Ey oğul, artık Bey’sin! Bundan sonra öfke bize, uysallık sana. Güceniklik bize, gönül almak sana. Suçlamak bize, katlanmak sana. Acizlik bize, hoş görmek sana. Anlaşmazlıklar bize, adalet sana. Haksızlık bize, bağışlamak sana… Ey oğul, sabretmesini bil, vaktinden önce çiçek açmaz. Şunu da unutma; insanı yaşat ki devlet yaşasın. Ey oğul, işin ağır, işin çetin, gücün kula bağlı. Allah yardımcın olsun… Güçlüsün, kuvvetlisin, akıllısın, kelamlısın! Ama; bunları nerede, nasıl kullanacağını bilmezsen sabah rüzgarında savrulur gidersin. Öfken ne nefsin bir olup aklını yener. Daima sabırlı, sebatlı ve iradene sahip olasın! Dünya, senin gözlerinin gördüğü gibi değildir. Bütün bilinmeyenler feth edilmeyenler, görünmeyenler, ancak sen faziletli ve ahlaklı olursan gün ışığına çıkacaktır. Ey oğul! Ananı, atanı say ! Bereket büyüklerle beraberdir. İnancını kaybedersen, yeşilken çöllere dönersin. Açık sözlü ol ! Her sözü üstüne alma! Gördüğünü görme ! Bildiğini bilme” Sevildiğin yere sık gidip gelme ! Ey oğul ! Üç kişiye acı: Cahil arasındaki alime, zenginken fakir düşene ve hatırlı iken itibarını kaybedene. Ey oğul ! unutma ki,yüksekte yer tutanlar, aşağıdakiler kadar emniyette değildir. Haklıysan mücadeleden korkma.
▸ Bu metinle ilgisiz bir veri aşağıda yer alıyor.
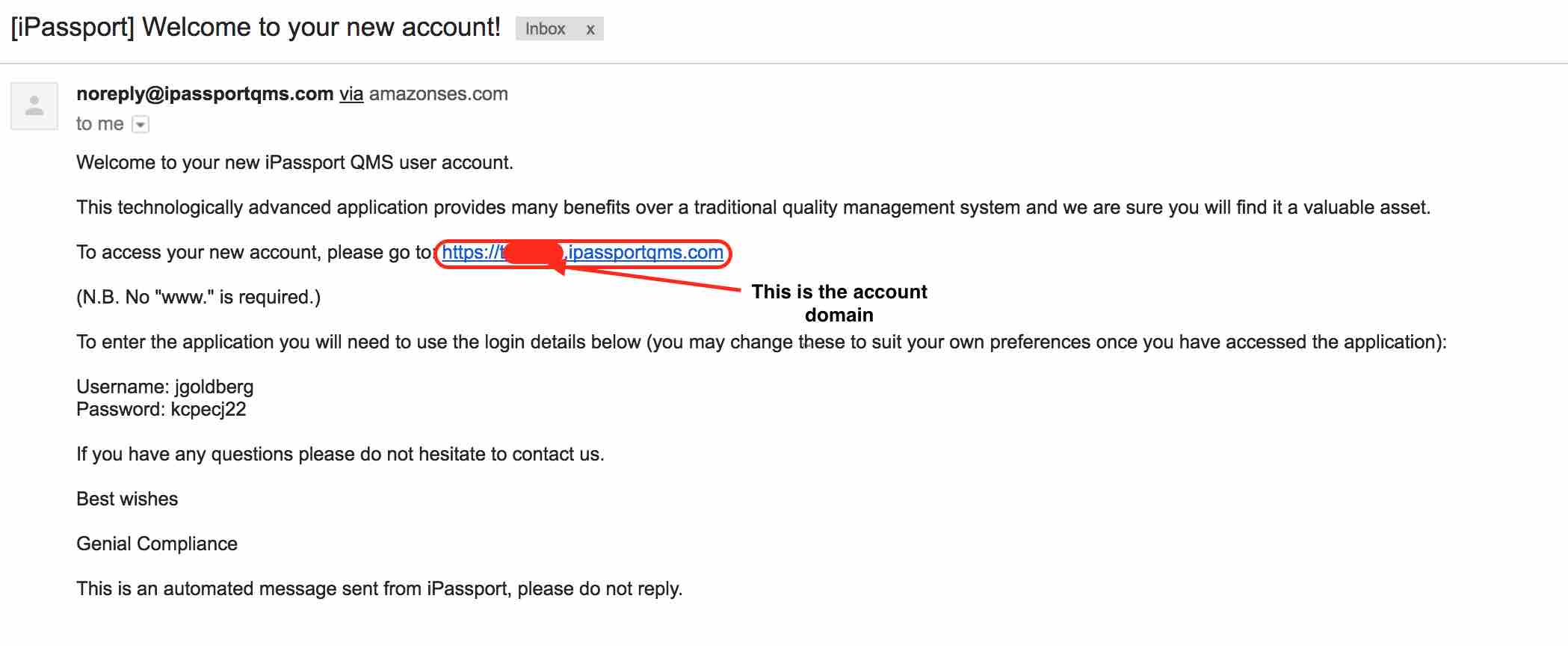Open the ipassportqms.com account link
The image size is (1568, 646).
[x=644, y=253]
Demokrasi kolay kazanılmış bir şey değil. Ağır bedeller ödenerek demokrasi kazanıldı. 21. yy. mutlak bir güç yoktur. Güçler ayrılığı ilkesi vardır. 4. güç medya vardır.
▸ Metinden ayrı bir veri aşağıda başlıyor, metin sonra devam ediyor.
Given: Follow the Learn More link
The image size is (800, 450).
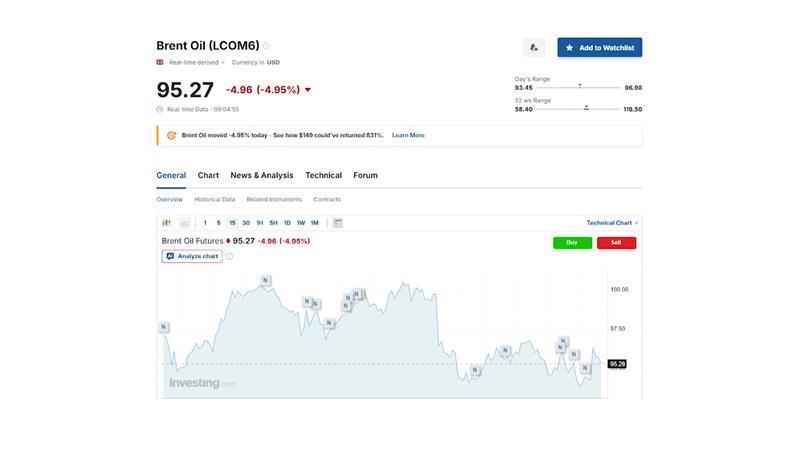Looking at the screenshot, I should click(408, 135).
Akılla yönetilmeyen toplumlar ağır bedeller ödemişledir. Bu ülkenin insanı 1. sınıf demokrasiyi hakediyor.

Siyasetçi her eleştiriden ders çıkartacağız. Bunu yaparsanız devlet adamlığı kimliği kazanırsınız. Konuşmayan toplum olmaz.

Biz milletvekilliği dokunulmazlığının kaldırılmasını istedik. Kürsü dokunulmazlığını savunduk. Bunu yaptığı zaman demokrasi güçlenecek.

Sayın Kamer Genç konuşurken onlardan bir tanesi gelip omuz attı. Sözlerden korkulur mu? Bunlar korkuyor. Kürsüde yapılan her konuşma saygıdeğerdir.

Neden konuşan Türkiye diyoruz. işte bu yüzden. Aydınlanmayı en iyi Voltiere anlatmıştı. “Sizin düşüncenize katılmıyorum ama sizin düşüncenizi söyleyene kadar bunun için mücadele edeceğim”

Biz de sözlere tahammül yok. Bunu kim söylüyor. Diktatör bozuntusu. Eleştirel aklın olmadığı bir akıl toplumu yönetemez.

10 Mayıs Danıştay’ın kuruluşu vardı ben de gittim. Ön sırada devlet ricali vardı. Birisine elimi uzattım hafiften ayağa kalktı. O onun tutumu. Daha sonra Genelkurmay başkanı geldi. Bir baktım esas duruşa geçti.

Saygılı olacaksın annelerimiz bize bunu öğretti. Birisinin karşısında esas duruşa geçiyorsunuz.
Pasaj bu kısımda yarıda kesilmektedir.